Des militaires du rang logés dans des « locaux à peine décents »

Lors d’une audition devant la commission des Affaires étrangères et de la Défense du Sénat, le général Ract-Madoux n’a pas caché ses craintes que pourrait avoir la prochaine Loi de Programmation Militaire sur le moral des personnels de l’armée de Terre, et cela après l’application d’un succession de réformes pour le moins difficiles.

« En l’espace de onze ans (2008 à 2019), 57 000 hommes et femmes de l’armée de Terre auront été touchés par les réformes, se traduisant par 35 000 suppressions de postes et 22 000 transferts » et « subi de profondes transformations, sous l’impulsion de deux Livres blancs et de nombreuses réformes visant à rationaliser les politiques publiques », a ainsi rappelé, le 12 juin, le chef d’état-major (CEMAT) aux sénateurs, en soulignant que le personnel « comprend encore les enjeux liés à ces changements » et qu’il « les exécute avec une loyauté et une constance remarquables qui méritent d’être reconnues.

Alors qu’il est prévu, dans le cadre de la prochaine LPM, de réduire les effectifs des forces armées de 24.000 hommes, en plus des 10.000 autres suppressions de poste qu’il reste à effectuer, le général Ract-Madoux a tenu également à faire savoir que la « communauté militaire ne masque pas ses préoccupations sur les conséquences de cette nouvelle adaptation capacitaire et sur les risques que fait peser un niveau de ressources contraint sur les conditions d’exercice du métier et sur la condition militaire. »

Et de préciser que les « inquiétudes les plus vives agitent la communauté militaire quant à des recherches d’économies tous azimuts se traduisant par des menaces sur l’avancement, les rémunérations, les indemnités et les compensations pour charge de service. »

Aussi, pour le CEMAT, il est « crucial de conserver la confiance des hommes et des femmes de l’armée de Terre afin de limiter à son plus bas niveau le risque d’un rejet de la réforme », en maintenant un « niveau de ressources strictement nécessaire à l’exercice de leur métier afin que soit assurée la juste satisfaction professionnelle qu’ils méritent. » Car, selon lui, le « sujet de la condition du personnel et du moral me semble porter des risques maximum pour l’avenir. »

Cela étant, rien n’est acquis dans ce domaine. « La question de l’avancement est préoccupante car nous devons faire face à une contraction sévère des tableaux d’avancements. La réduction du format, l’allongement de la durée de service et le principe du contingentement par grade accentueront le phénomène avec les effets que l’on peut imaginer sur le moral.
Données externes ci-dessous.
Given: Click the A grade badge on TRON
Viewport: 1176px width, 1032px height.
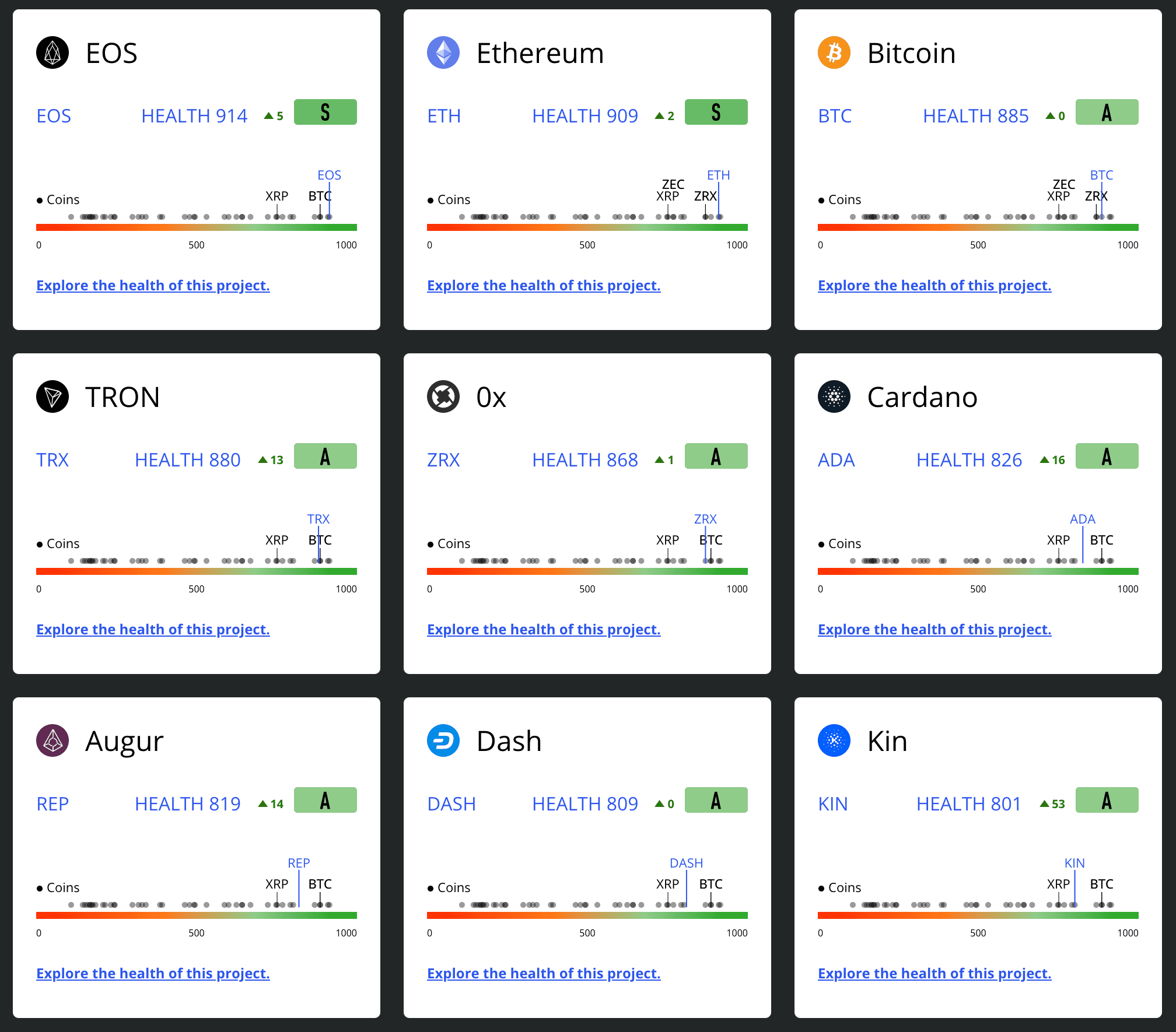Looking at the screenshot, I should click(x=325, y=456).
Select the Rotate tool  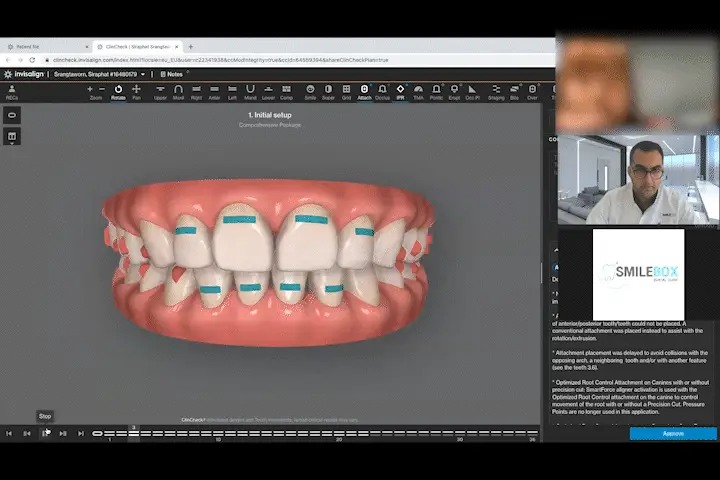tap(117, 92)
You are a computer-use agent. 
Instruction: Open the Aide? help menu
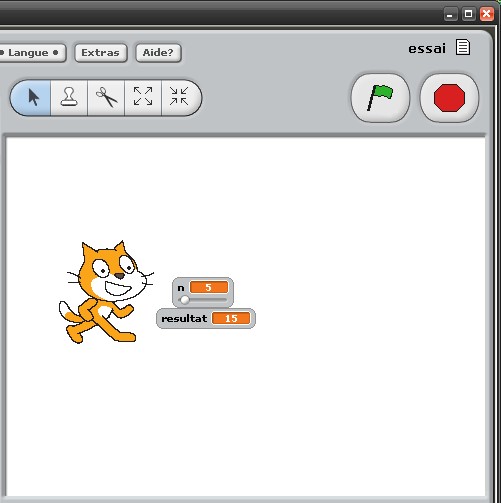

C’est une situation difficile à gérer et la mise en oeuvre sera très sensible », a prévenu le général Ract-Madoux.

Et un autre facteur susceptible de jouer sur le moral est le cadre de vie des militaires, c’est à dire l’état de leurs casernes et, plus généralement des infrastructures, dont la rénovation a fait les frais des contraintes budgétaires au cours de ces dernières années.

« En l’état actuel, la future LPM sera celle d’un renoncement d’une ampleur telle qu’il ne permettra pas de compenser le sous-entretien chronique résultant des exercices précédents et conduira à une dégradation progressive des conditions de vie et de préparation opérationnelle », a expliqué le général Ract-Madoux.

En clair, les casernes auraient besoin d’être rénovées, ce qui, vu les budgets contraints, n’est pas possible de faire. Et l’armée de Terre prévoit de reporter des travaux d’infrastructures pourtant inscrits dans le plan Vivien de réhabilitation de l’hébergement, lancé il y a… 15 ans. « Ce retard concerne la moitié de nos régiments et oblige à maintenir certains de nos militaires du rang dans des locaux à peine décents », a affirmé le général Ract-Madoux.

Le même problème se pose pour les infrastructures dédiées au tir, dont « l’objectif consiste à améliorer la qualité de la préparation opérationnelle dans un domaine aussi crucial que celui du tir au combat. » Leur adaptation, a avancé le CEMAT, « ne pourra pas suivre le rythme que voulait imprimer l’armée de Terre alors qu’environ 30 millions d’euros suffiraient » pour l’achever. « L’enveloppe infrastructures a diminué de moitié en un an », a-t-il rappelé.